> [Excerpt from a dataset]:
—————
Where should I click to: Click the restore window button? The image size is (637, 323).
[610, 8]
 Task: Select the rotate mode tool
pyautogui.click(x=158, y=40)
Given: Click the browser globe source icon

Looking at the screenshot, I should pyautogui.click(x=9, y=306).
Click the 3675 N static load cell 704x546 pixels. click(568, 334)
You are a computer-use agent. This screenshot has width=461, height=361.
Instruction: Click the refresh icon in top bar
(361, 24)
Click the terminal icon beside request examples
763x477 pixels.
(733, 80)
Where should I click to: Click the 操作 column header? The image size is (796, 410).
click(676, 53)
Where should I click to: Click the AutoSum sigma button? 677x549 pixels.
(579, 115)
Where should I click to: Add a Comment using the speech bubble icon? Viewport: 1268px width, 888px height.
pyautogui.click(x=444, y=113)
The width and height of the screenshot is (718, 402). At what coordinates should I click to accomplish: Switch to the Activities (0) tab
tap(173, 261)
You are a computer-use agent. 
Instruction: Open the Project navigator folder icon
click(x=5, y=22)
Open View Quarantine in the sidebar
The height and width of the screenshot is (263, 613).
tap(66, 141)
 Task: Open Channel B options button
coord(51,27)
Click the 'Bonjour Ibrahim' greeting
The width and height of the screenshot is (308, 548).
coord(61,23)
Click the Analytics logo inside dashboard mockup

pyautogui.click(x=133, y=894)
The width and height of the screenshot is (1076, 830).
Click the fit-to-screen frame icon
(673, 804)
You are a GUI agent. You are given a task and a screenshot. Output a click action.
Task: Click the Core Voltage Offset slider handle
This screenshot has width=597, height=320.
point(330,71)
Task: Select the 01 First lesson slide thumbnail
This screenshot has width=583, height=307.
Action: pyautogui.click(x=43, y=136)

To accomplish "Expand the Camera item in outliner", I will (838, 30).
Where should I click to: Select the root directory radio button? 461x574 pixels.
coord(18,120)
—————
> [TASK DESCRIPTION]: Starting with the line containing "will (838, 30)." and going on through the last line above, can you write those lines out again with every coordinate in the answers scaled by 1.1 and rounded to whole numbers, halves rounding up? Give only those lines.

> [SOLUTION FOR THIS TASK]:
To accomplish "Expand the Camera item in outliner", I will (922, 33).
Where should I click to: Select the root directory radio button? 461x574 pixels.
coord(20,132)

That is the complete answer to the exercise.